Furthermore, the study presents a unique occurrence in the Nainital region of Uttarakhand, Himalaya, wherein heavy rainfall, marked by multiple episodes, led to flash flooding during October 2021, an unusual event when compared to the time series precipitation analyzed in the study. The investigation emphasizes the significant role of elevation in influencing rainfall and temperature variations in the region. The study emphasizes the significance of continuous scientific research and monitoring efforts to gain invaluable insights into the underlying patterns and drivers of flash flooding in the Himalaya. Armed with this knowledge, authorities can formulate robust strategies and policies to minimize the impact of future flash floods and safeguard the lives and livelihoods of the communities residing in the region. This study reaffirms the crucial role that satellite data and geospatial technology play in effective disaster management. It underscores the urgency of adopting proactive measures to address the mounting risks of flash floods in vulnerable regions like Nainital, Uttarakhand. By synergizing scientific research, advanced monitoring techniques, and community engagement, authorities can work towards building a more resilient future, better equipped to respond to and mitigate the repercussions of flash flooding events.

Conclusion

With their immense size and unique geological features, the Himalaya are prone to flash flooding incidents that pose significant risks to human life and infrastructure. Natural factors, such as tectonic activities and glacial lakes, and human-induced changes, including deforestation and land use alterations, influence these flash floods. In the Nainital region of Uttarakhand, the primary cause of flash floods is often attributed to cloud bursts accompanied by heavy rainfall episodes. The study highlights the crucial role of rainfall product and remote sensing data including total aerosol optical depth, cloud cover thickness and total precipitable water vapour, in real-time short-lived flash flood monitoring. The study emphasizes the significant role of elevation in influencing rainfall and temperature variations in the region. The application of satellite technology and geospatial data has proven to be instrumental in promptly tracking and responding to flash flood events. A comprehensive approach is necessary to address the challenges of flash flooding in the Himalaya. This may involve implementing measures to mitigate the impact of climate change, promoting sustainable land use practices, and enhancing infrastructure resilience. The study highlights a significant shift in precipitation patterns of Nainital, with usual heightened rainfall and flash floods. The rarity of such events in the region may be linked to infrequent western disturbances.

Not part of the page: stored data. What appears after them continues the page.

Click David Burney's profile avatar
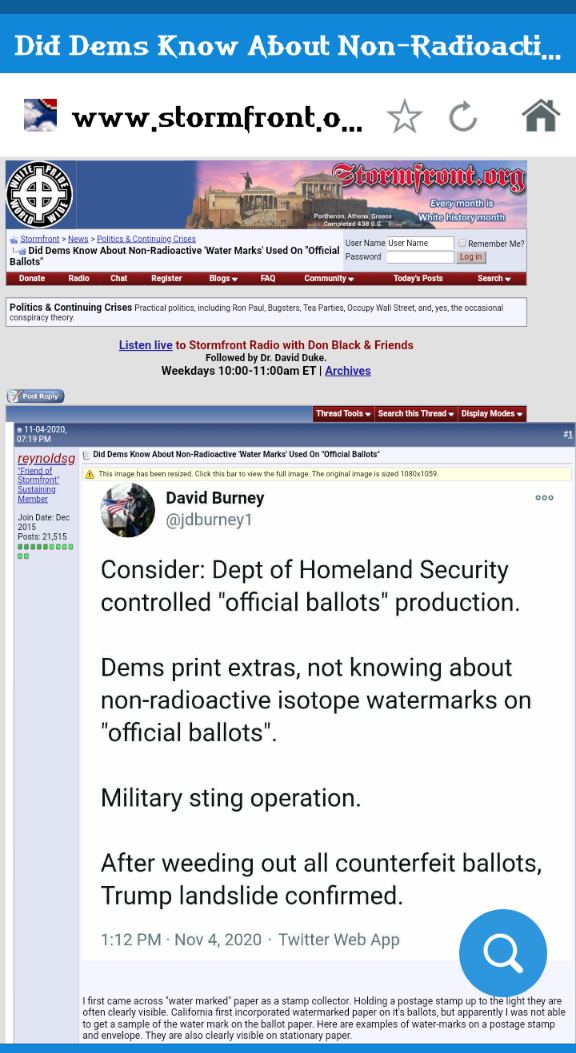coord(128,510)
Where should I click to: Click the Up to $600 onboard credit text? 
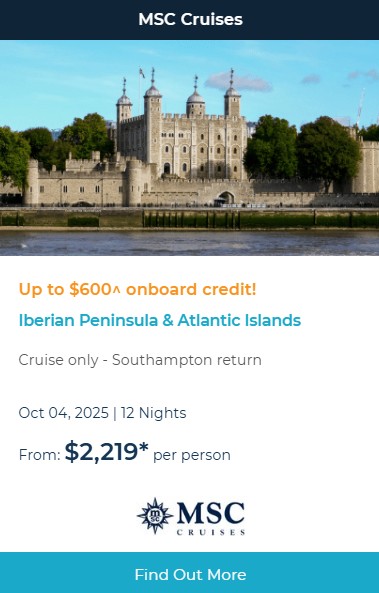point(137,289)
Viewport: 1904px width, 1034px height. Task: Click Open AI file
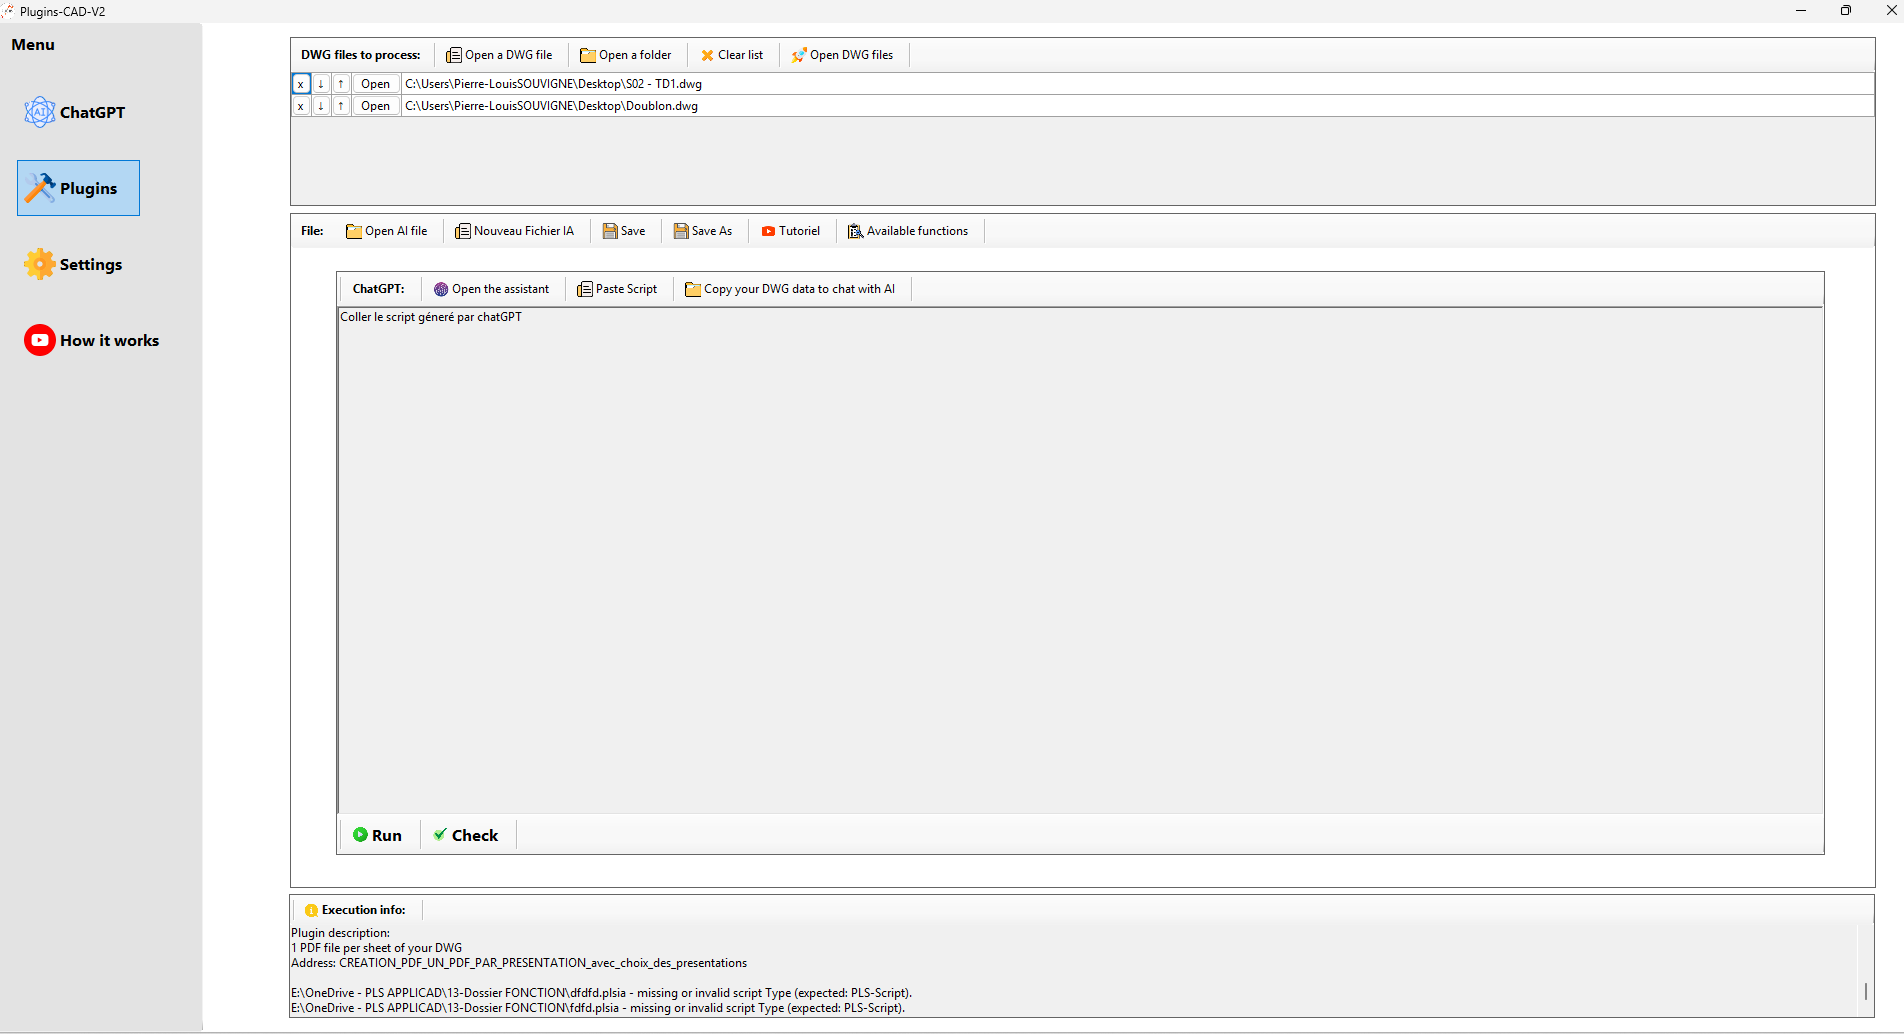(x=387, y=231)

The research contributes valuable historical data and insights into the patterns of heavy rainfall and flash floods in the region. It underscores the alteration in precipitation patterns attributed to variations in atmospheric parameters over the study area. The findings demonstrate continuous monitoring and scientific research are critical for developing effective strategies to mitigate the impact of flash floods and safeguard communities in vulnerable regions like Nainital Uttarakhand. Overall, this study emphasizes the urgent need for climate action and proactive measures to address the rising risks of flash floods. By integrating advanced technology, scientific research, and community engagement, authorities can work towards building a more resilient future and better preparedness to tackle extreme weather events (Supplementary Information).